Everyone knows the Middle East has been one of the most controversial regions in our world for millennia. Three major world religions focus on Jerusalem and the Holy Land for each of their histories. Conflict is a constant presence. For Christians, this land is important because it is where they believe God revealed and executed his saving work through His Son, Jesus Christ, who also came to fulfill and complete promises made to Israel as far back as Abraham. The church has long wrestled with how to put God’s work through Jesus and His promises to Israel together. For some, the church has simply replaced Israel in the program and what was Israel became something else. For others, that move not only raises questions about God’s commitment expressed as an eternal promise to the nation he formed from Abraham, it leaves major holes in the biblical narrative, clouding not only God’s program but also how He will restore peace to a fallen world by what He will accomplish in the Middle East.
The survey you just heard about has examined evangelical attitudes on these questions. They show many do understand that God has made commitments to Israel and the Jews as a part of his eventual program, but many others are unsure how it all fits together, especially among younger people.
Several church leaders, seminaries, and theologians have come together to form the Alliance for the Peace of Jerusalem. This organization exists to facilitate a better public understanding of the complexities of the Middle East including its roots in history and the Bible. Its goal is to tell the story of Israel’s role in the biblical narrative while also affirming God’s concern for all peoples in the Middle East. It is rare to see a group that holds to Israel’s right to the land as a legitimate nation that also has concerns for other people present there. Usually one sees an either/or choice. The Alliance seeks to bring a biblical perspective, balance and different tone to these issues.
To make this clear we have produced a statement of 13 affirmations and 13 denials that outline what we deeply believe the Bible teaches on these questions.

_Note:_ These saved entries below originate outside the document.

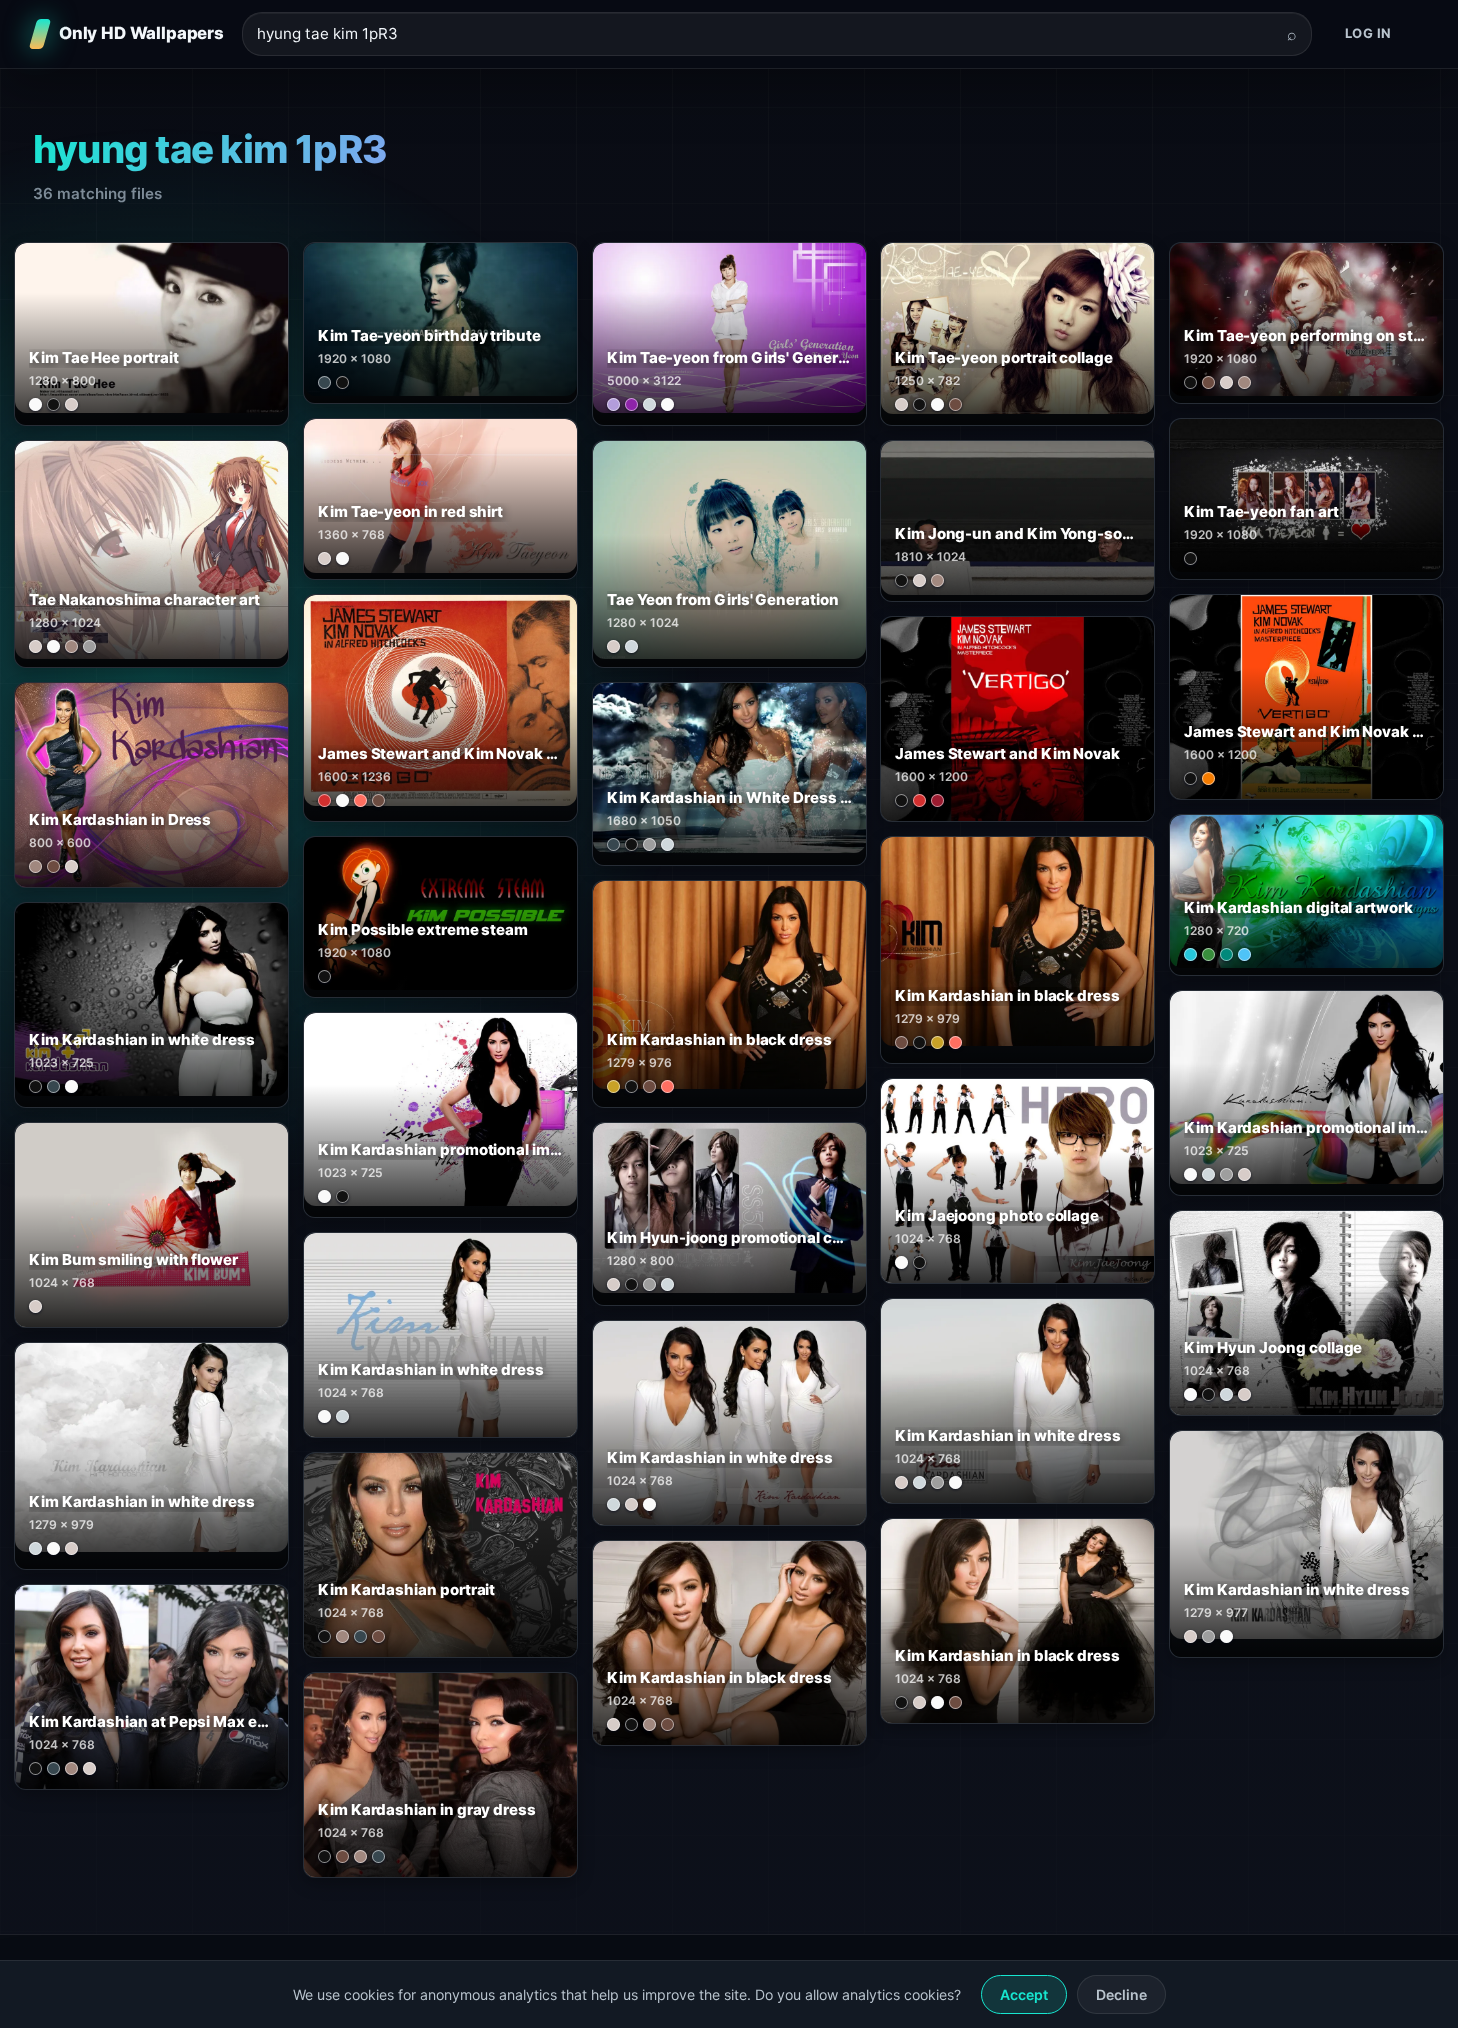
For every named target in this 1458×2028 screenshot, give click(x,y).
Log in (1368, 33)
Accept (1024, 1994)
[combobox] (765, 34)
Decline (1121, 1994)
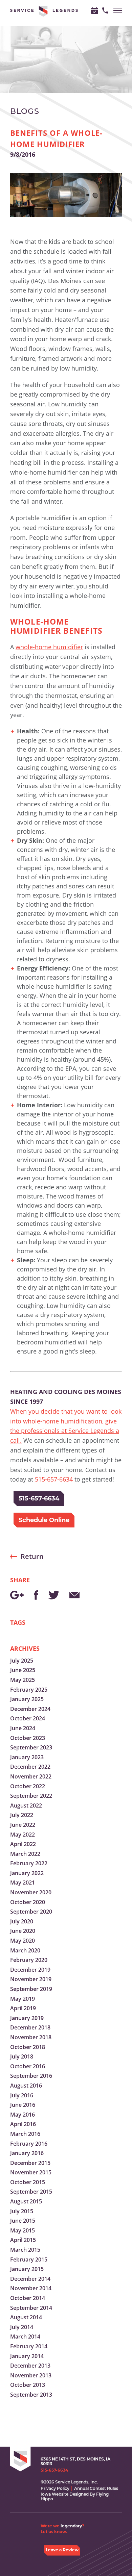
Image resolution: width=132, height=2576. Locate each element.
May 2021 (22, 1882)
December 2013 (30, 2365)
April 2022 (23, 1844)
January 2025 (27, 1699)
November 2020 (30, 1892)
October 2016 (27, 2066)
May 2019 (22, 1998)
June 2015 (22, 2220)
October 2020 (27, 1902)
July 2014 (21, 2327)
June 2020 (22, 1931)
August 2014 (26, 2317)
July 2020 (21, 1921)
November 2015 (30, 2172)
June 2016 (22, 2104)
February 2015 (28, 2259)
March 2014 (25, 2336)
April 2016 (23, 2124)
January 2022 (27, 1873)
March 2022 (25, 1854)
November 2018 (30, 2037)
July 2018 (21, 2056)
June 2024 (22, 1728)
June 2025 (22, 1670)
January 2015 (27, 2269)
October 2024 (27, 1718)
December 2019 (30, 1969)
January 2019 (27, 2018)
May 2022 (22, 1834)
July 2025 (21, 1660)
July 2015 (21, 2211)
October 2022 (27, 1786)
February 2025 (28, 1689)
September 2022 (31, 1795)
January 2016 (27, 2153)
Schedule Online (44, 1520)
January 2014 (27, 2356)
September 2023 (31, 1747)
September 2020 (31, 1911)
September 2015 (31, 2191)
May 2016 (22, 2114)
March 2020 (25, 1950)
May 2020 (22, 1940)
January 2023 (27, 1757)
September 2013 (31, 2394)
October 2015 (27, 2182)
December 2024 (30, 1709)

The Statement seeks to be instructive about major biblical themes such as God’s faithfulness to His word, His commitments to those to whom original promises were made, the importance of Jesus Christ in the plan of God, the necessity for mission to all people, and a commitment to reconciliation, peace and justice that stands encased in how the people of God are called to live.
Let me give you four samples of the 26 statements of the document:
We affirm that God is faithful, unchanging, and keeps His covenants and promises to individuals and nations. (Numbers 23:19, Lamentations 3:22-23, Deuteronomy 7:8-9, Romans 4:21, Romans 11:29, 2 Timothy 2:13, 2 Thessalonians 5:24, Hebrews 13:8, Revelation 1:8)
We affirm that these covenants include the restoration of creation; the formation and preservation of the Jewish people; the promise of a land for the physical descendants of Abraham, Isaac and Jacob; and blessings for all nations through Jesus the Messiah. (Genesis 12:1-3, 15:18-21, Isaiah 49:5-6, Luke 2:29-32)
Denial # 2
We deny that God has replaced Israel with the church in His plan for the ages – to the contrary, the God of the Bible is both a promise-maker and promise-keeper. (Romans 11:29; Revelation 21:10-14)
Denial # 13
We deny that an enduring peach in Israel and the Middle East is possible unless the Prince of Peace reigns on His rightful throne; yet this does not negate the value and responsibility of believers in Jesus to prayerfully and practically pursue peace today. (Romans 12:18-19; Hebrews 12:14; Isaiah 9:6-7; Colossians 3:14-15)
The entire statement affirms God’s commitment to His promises, including those made to Israel while also blessing all nations. This divine commitment is a reflection of His faithfulness to His own word. The statement points out the importance of taking the gospel to the world as a key for peace. It shows concern for the religious freedom and human dignity of all people, even in a region as contentious as the Middle East. In forming the alliance, our hope and prayer is that people will come to appreciate how God’s program to restore peace on earth requires an awareness of the role of Jesus the Messiah and an understanding that reconciliation requires a place for Israel in that program.